No Description

Kirk Trombley faf5226807 Add random team button 5 months ago
data 0b1b294eda Teal mask updates 1 year ago
tools 0b1b294eda Teal mask updates 1 year ago
web faf5226807 Add random team button 5 months ago
.gitignore 156e2a796b start moving download code to new script 2 years ago
.prettierrc ebed92f2f0 Tweak prettier settings 2 years ago
README.md a8b185e9c0 Update 'README.md' 2 years ago
analyze-all.sh 091f40415d create analyze-all script for slightly more stable full ingest 2 years ago
download-all.sh 014ff45e1d add download all script 2 years ago
requirements.txt 36806ca304 Update reqs 1 year ago

README.md

Pokemon Color Search

Utility for quickly finding pokemon by the sprite's "distance" from a given color.

Included Files

  • tools/download.py downloads the pokedex and images, populating the images directory by default. Only run this if you want to download a lot of images. Requires aiohttp.
  • tools/analyze.py runs statistics on the downloaded images for the entire pokedex, producing a database file (and an ingest record for debugging). This database is used by the UI for actual sorting. There is already a generated database provided as part of this repo, and running this script is unnecessary. Requires reasonably up to date versions of numpy, scipy, and Pillow.
  • web/index.html along with the web directory serve as a UI for doing pokemon search. Fuse.js is loaded statically from unpkg. Designed to work when served or browsed to as a local file.
  • data directory has some legacy data and the latest pokedex.

Problem Statement

Given a color q and a collection of sets of colored pixels, determine which set is "most similar" to q. Put another way, find a measure that scores each set of pixels I according to a "perceptual distance" from q.

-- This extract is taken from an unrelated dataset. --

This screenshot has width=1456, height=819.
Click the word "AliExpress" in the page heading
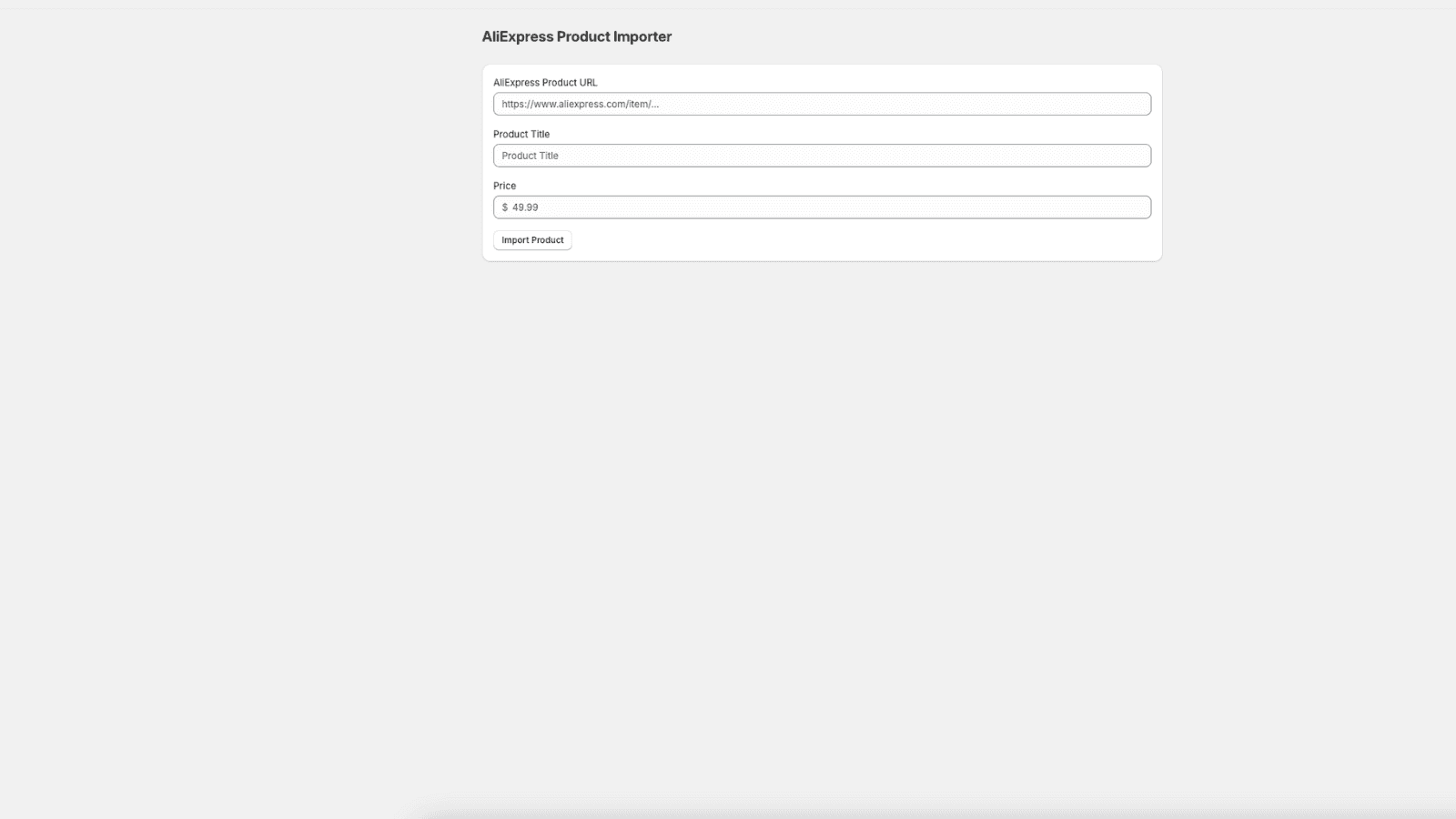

Color difference measurement is an active area of study. While there are many strategies, the most common uses so-called uniform color spaces, where the perceptual difference between colors correlates strongly with their Euclidean distance.

This project uses the OKLab color space, a simple to compute but still largely perceptually uniform color space. The core of the measure should therefore be the Euclidean distance. A related vector comparison method, cosine similarity (and by extension, angular difference), is another good candidate. Additionally, comparing certain correlates directly may be useful, especially chroma and hue, which are derived from the a and b correlates in OKLab.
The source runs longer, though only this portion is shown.